They would be better off represented as fixed point or integers.
My question is if there is any system of geometry that would allow for
giving the exact position in 3 dimensional space with only 2 coordinate
numbers.
Yes a countable infinity of them but they are potentially confusing
unless sender and reciever both know the convention used to encode it
as a single number. (But that is true of all coordinate systems -
unless you know the rules they are just meaningless numbers)

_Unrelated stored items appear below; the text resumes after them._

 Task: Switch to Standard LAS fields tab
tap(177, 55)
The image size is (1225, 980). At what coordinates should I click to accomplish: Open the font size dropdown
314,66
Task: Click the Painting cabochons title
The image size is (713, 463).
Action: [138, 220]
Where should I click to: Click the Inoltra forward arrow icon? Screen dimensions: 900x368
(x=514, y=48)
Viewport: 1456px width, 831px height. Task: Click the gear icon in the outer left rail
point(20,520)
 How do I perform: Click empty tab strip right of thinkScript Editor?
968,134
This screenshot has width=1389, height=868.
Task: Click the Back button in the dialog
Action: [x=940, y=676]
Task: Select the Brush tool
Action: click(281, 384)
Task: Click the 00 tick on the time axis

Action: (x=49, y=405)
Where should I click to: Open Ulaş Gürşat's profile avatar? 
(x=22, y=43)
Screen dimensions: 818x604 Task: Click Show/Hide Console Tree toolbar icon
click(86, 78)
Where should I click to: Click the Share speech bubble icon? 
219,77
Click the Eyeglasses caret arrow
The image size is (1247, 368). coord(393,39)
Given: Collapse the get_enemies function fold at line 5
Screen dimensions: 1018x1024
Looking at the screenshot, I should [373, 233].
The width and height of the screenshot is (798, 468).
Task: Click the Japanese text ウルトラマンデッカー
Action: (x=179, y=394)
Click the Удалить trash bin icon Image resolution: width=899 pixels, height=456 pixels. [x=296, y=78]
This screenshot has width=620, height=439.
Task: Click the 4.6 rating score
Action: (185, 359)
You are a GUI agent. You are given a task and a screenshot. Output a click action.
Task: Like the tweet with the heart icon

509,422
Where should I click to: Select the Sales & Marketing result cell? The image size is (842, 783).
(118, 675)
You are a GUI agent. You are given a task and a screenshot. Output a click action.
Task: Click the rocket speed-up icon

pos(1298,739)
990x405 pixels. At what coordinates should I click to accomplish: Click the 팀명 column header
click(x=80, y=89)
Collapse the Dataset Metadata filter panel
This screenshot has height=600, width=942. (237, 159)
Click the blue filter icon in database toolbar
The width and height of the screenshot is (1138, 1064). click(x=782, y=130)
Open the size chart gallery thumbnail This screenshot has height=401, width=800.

A normal 2D grid coordinate ABCDEF, GHIJKL can be written AGBHCIDJEKFL
for instance. You therefore need a longer symbol or you lose precision
when the 2 dimensions are rolled into a single numeric representation
and then truncated.
And just for fun you could also give your coordinate in 3space as one
long number.
A pure but inefficient method using a single long coordinate would be
to specify your distance(s) from the origin along one of the various
space filling fractal curves.
These will not survive in ASCII art so here is a link to the pretty
space filling Hilbert curve on Wolfram's mathworld showing the first
few generations of the family.
http://mathworld.wolfram.com/HilbertCurve.html
Space filling curves were thought to be impossible until 1891 when
Hilbert discovered them. There is a 3D space filling curve example
drawn at the bottom of that page...
There is a zoo of other ones if you follow the Lindenmayer system
link.
Thanks for any answers in advance.
Regards,
Martin Brown
.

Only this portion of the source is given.